Unlocking the Potential: Leveraging ChatGPT for Enhanced Machine Translation

9 min readJun 17, 2023

This article is summary of the research paper : https://arxiv.org/pdf/2303.13780.pdf

Machine translation has been revolutionized with the integration of ChatGPT, a powerful language model. To optimize ChatGPT’s performance for this task, two key techniques are leveraged: temperature adjustment and the incorporation of task-specific and domain-specific prompts.

Temperature: The temperature parameter plays a crucial role in shaping the performance of ChatGPT. By adjusting the temperature, we can control the linguistic variety of the generated responses. Higher temperatures lead to more diverse and creative outputs, while lower temperatures produce more deterministic and grammatically correct text. However, for tasks with a high degree of certainty, such as machine translation, a diverse generation may hinder translation quality. In such cases, setting a lower temperature can result in higher performance by ensuring more accurate and reliable translations.
Task-Specific Prompts (TSP): ChatGPT is primarily a conversational system and may face limitations when it comes to translation tasks due to task inconsistency. To address this issue, Task-Specific Prompts (TSP) are proposed to emphasize the task information and bridge the gap between conversation and translation. By incorporating task-specific prompts, ChatGPT can better understand and align its responses with the desired translation objective. TSP can significantly improve ChatGPT’s performance, especially in complex tasks where task-specific guidance is essential.
Domain-Specific Prompts (DSP): Unlike traditional machine translation systems, ChatGPT has the advantage of incorporating additional information, such as human interactions, through input prompts. This flexible interaction allows ChatGPT to alleviate classical machine translation challenges, including cross-domain generalization. Domain-Specific Prompts (DSP) are introduced to provide domain navigation information, enhancing ChatGPT’s generalization ability across different domains. Introducing the correct domain information consistently improves ChatGPT’s performance. However, providing wrong domain information can lead to significant degradation in performance, highlighting the importance of accurate and relevant domain-specific prompts for optimal results.

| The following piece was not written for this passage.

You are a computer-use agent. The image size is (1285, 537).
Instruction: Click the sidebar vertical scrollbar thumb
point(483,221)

The Dataset used in below evaluations:

Source : https://arxiv.org/pdf/2303.13780.pdf

1. Temperature:

The temperature setting plays a crucial role in ChatGPT’s performance for machine translation tasks. To explore its impact, experiments are conducted by comparing ChatGPT’s performance at different temperature values ranging from 0 to 1. The evaluation is carried out on three translation directions: English⇒Romanian, English⇒Chinese, and English⇒German.

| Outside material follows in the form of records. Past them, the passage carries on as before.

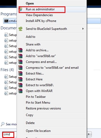This screenshot has width=101, height=138.
Task: Click the search box containing cmd
Action: coord(9,134)
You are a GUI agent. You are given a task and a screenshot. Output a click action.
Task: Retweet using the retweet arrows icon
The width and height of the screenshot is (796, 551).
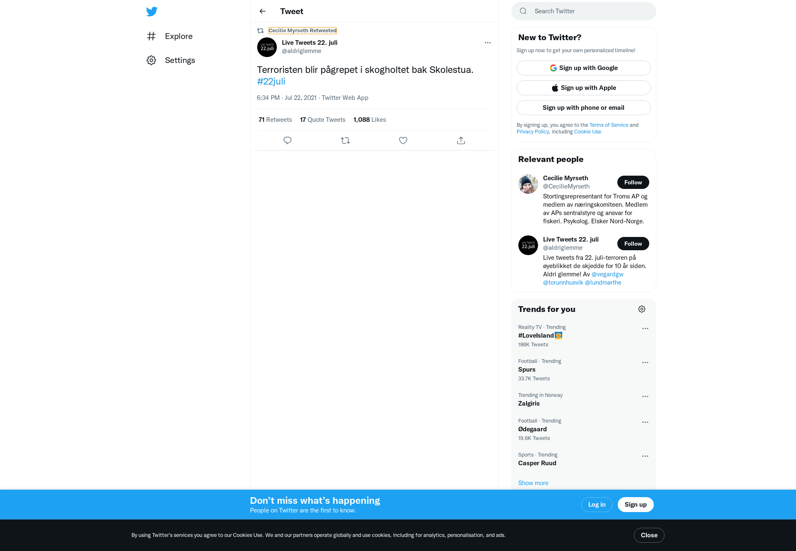345,140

The results, depicted in Figure 1 and 2, indicate that ChatGPT’s performance is heavily influenced by the temperature setting. As the temperature increases, there is a noticeable degradation in both COMET and BLEU scores. It is important to note that the sensitivity of ChatGPT to temperature varies depending on the language pair. For instance, when translating to high-resource languages like German, the impact of temperature is relatively small. However, for complex languages like Chinese, there is a significant decrease in performance with a temperature change from 0 to 1 (a decrease of 4.3 COMET points and 3.7 BLEU points for Chinese).

One possible explanation for the varied impact of temperature on different language pairs is the difference in the availability of training data. The considerable variance in resource availability affects the confidence levels of the language models, thereby influencing their performance. In light of these observations, a temperature of 0 is adopted as the default setting in subsequent experiments. This choice aims to maximize the potential of ChatGPT and ensure stable generation of translations.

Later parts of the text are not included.